More ambiguity is apparent when we look at the how this polysemous word is used to describe and define such a wide range of supposedly discrete groups. Be it the culture of a specific ethnic group, Greek culture, or a of a group of people with a specific attitude gun culture or ideology counter-culture or hobby/ interest cyber-culture. Socially transmitted patterns can occur on very macrocosmic and very microcosmic scales, as such any attempt to clearly define a culture is going to result in some generalisation and stereotyping.

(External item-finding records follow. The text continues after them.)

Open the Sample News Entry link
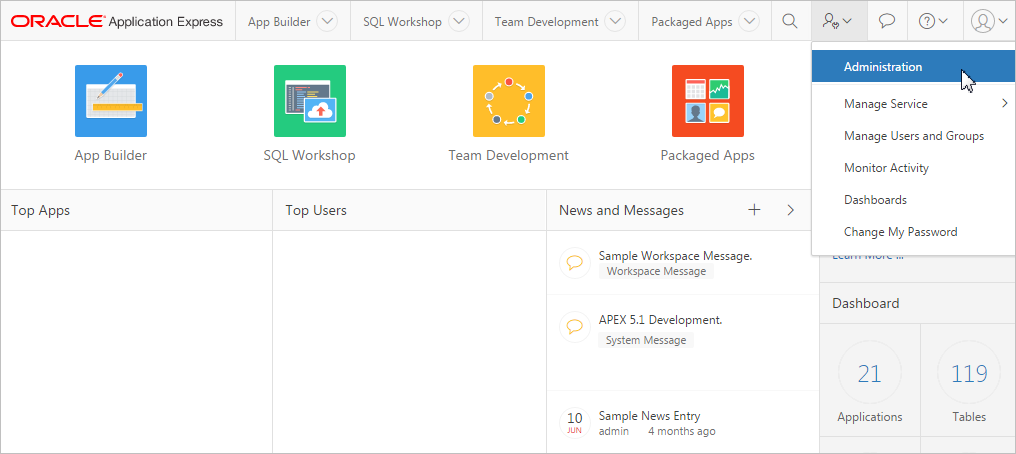Screen dimensions: 1016x454 click(649, 416)
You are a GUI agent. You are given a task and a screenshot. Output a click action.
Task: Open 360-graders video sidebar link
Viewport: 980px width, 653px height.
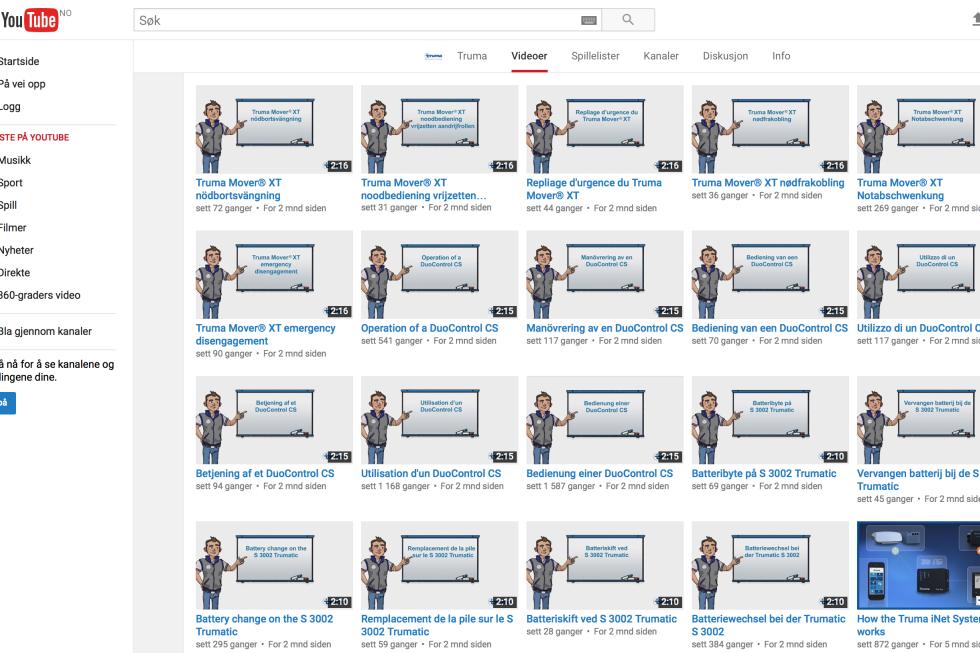(40, 295)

So herein lies the problem when describing the culture of the terrorists of ‘September Eleven’ of the ‘London Bombings’. We can describe a culture of terrorism which might include direct action protesters of various and even opposing persuasions, called ‘freedom-fighters’ by their supporters. We can describe a culture of radicalism and extremism which would include the fanatics on the fringes of many religious and secular hate groups. We can describe a culture of Islamic extremists which describes only those radicals taught that killing and terrorizing ‘the enemy’ is the way of Allah. Or we can describe Islamic extremism as simply of sub-culture of Islam where it germinates and lump all those peoples together under one label.

As you can see it is very precarious to call something a “cultural problem”. The Australian Department of Immigration and Multicultural and Indigenous Affairs has recently been spotlighted for its own cultural problems, cited as having a “cowboy culture”, a “cover-up culture”, a “hard-line culture” and a “cold-hearted culture”.

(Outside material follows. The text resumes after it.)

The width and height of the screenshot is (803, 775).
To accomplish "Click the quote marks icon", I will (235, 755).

When talking about multiculturalism in Australia are we talking about preserving the mosaic of these kinds of cultures? No, of course not, it is about allowing people who have immigrated here to preserve some of their national identity by not forcing them to loose their language and their customs. The extent to which we accept foreign customs has always been limited by the laws of the host country, with an ideal of allowing that much freedom that does not encroach on other’s freedom.

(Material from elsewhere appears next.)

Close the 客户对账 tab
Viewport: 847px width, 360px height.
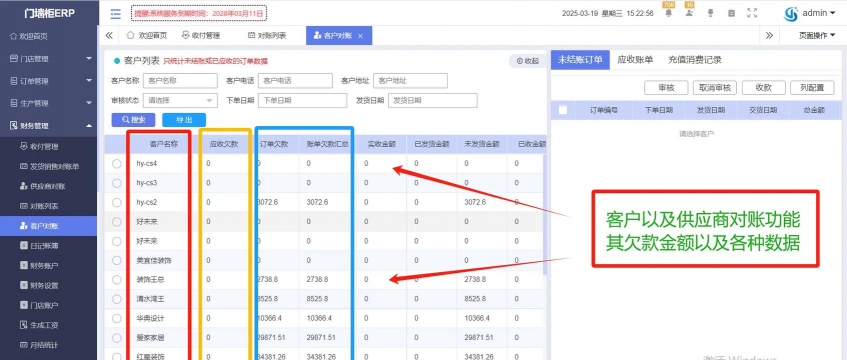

So when commentators suggest that preachers inciting children to violence and suicide is a threat to multiculturalism they are making a grave error. Violent extremism of any kind is a threat to the safety of a country’s citizens, and whilst we can describe this as a kind of culture to do so risks lumping this ideology in with the ethnic culture of Islam and Arabs which has been a commonality between the Bali, London and September Eleven terrorists.

There is room in Liberal Democracies for the existence of groups that “renounces absolutely the principles on which our societies are structured.” The freedom to criticize our core values is one of our core values. There is room for a hatred for government policies which take a people to a war that they disagree with. This is room for religious customs that ask for the devotion of their followers.

What there is no room for in any free society is an extremism that violates that freedom, the freedom of a majority or minority. This applies to members of the KKK that lynch black people, to Timothy McVeigh followers who believe killing innocent people is an acceptable way to protest against the authority of a government. This applies to suicide bombers who think killing people is god’s mission.

We have every right to be intolerant of these socially transmitted patterns and should do what is within our power to root them out. To describe this as a cultural problem of Islam is to forget the history of the fringes of all religious groups. And it is to simply pick a more easily identifiable category to target our attentions.

Religion and ethnic culture is a great way to protect extremists views by hiding them behind a banner of religious freedom and cultural respect, but this demands our insight to listen to the moderates who distinguish between respectable religious beliefs and vile distortions of Islam masquerading as the word of Allah.

So by all means close down the mosques or churches or schools that teach and incite extremism, but it is only our intolerance and short-sightedness that will threaten the end of multiculturalism.